The range of age values from lower to upper quartile is called the interquartile range. From the plot, you can conclude that 50% of patients are aged 18 to 55 years.

If you take a look at whiskers, you’ll** find **the greatest value (excluding outliers) which is 102.

Our data contains only one outlier — a patient with age 115. The lowest value is 0 which is quite possible since the patients can be small children.

Another insight this plot allows to get is that the data is clearly positively skewed since the box plot is not symmetric. Quartile 3 — Quartile 2 > Quartile 2 — Quartile 1.

• Check the interquartile ranges of the age of those people who show up and those who don’t.

For this, we can use the same box plot but it’s grouped by “Presence” column.
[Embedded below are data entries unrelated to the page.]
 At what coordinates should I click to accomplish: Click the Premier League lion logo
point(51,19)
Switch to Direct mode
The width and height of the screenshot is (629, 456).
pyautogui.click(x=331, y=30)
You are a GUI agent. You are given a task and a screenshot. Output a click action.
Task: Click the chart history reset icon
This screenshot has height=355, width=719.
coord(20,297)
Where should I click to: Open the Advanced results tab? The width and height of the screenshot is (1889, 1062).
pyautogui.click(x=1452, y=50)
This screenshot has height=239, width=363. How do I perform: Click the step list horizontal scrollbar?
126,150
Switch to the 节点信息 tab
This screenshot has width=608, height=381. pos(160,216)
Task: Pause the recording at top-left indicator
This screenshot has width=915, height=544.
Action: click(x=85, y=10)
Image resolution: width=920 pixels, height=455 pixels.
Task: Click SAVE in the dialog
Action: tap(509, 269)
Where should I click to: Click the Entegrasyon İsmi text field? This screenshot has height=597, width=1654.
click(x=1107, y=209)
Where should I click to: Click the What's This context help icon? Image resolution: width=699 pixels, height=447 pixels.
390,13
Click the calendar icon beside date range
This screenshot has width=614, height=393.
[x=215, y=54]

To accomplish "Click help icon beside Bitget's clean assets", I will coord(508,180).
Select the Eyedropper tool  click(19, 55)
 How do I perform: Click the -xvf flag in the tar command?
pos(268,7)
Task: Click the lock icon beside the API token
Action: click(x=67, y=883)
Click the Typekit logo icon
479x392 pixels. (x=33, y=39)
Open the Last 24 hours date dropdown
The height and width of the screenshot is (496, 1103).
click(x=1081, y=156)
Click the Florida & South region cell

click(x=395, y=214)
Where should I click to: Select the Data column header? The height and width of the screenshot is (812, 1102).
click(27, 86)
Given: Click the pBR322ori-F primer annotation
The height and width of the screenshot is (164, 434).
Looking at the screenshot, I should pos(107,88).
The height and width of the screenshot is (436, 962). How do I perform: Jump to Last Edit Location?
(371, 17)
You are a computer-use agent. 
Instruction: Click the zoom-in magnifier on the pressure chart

• Analyze the age ranges of men and women:

• Check the frequency of showing up and not showing up by gender

• On which weekdays people don’t show up most often:

You can see that people don’t show up mostly on Tuesdays and Wednesdays.

## What’s next

Possible techniques that can be applied to this data later:

• Unsupervised ML techniques, namely KMeans clustering or hierarchical clustering (but don’t forget to scale the features!). Clustering may help to learn what are groups of patients that share common features.
• Analyze which variables have explanatory power to the “No-show up” column.

## Bringing it all together

That’s it for now! You’ve finished exploring the dataset but you can continue revealing insights.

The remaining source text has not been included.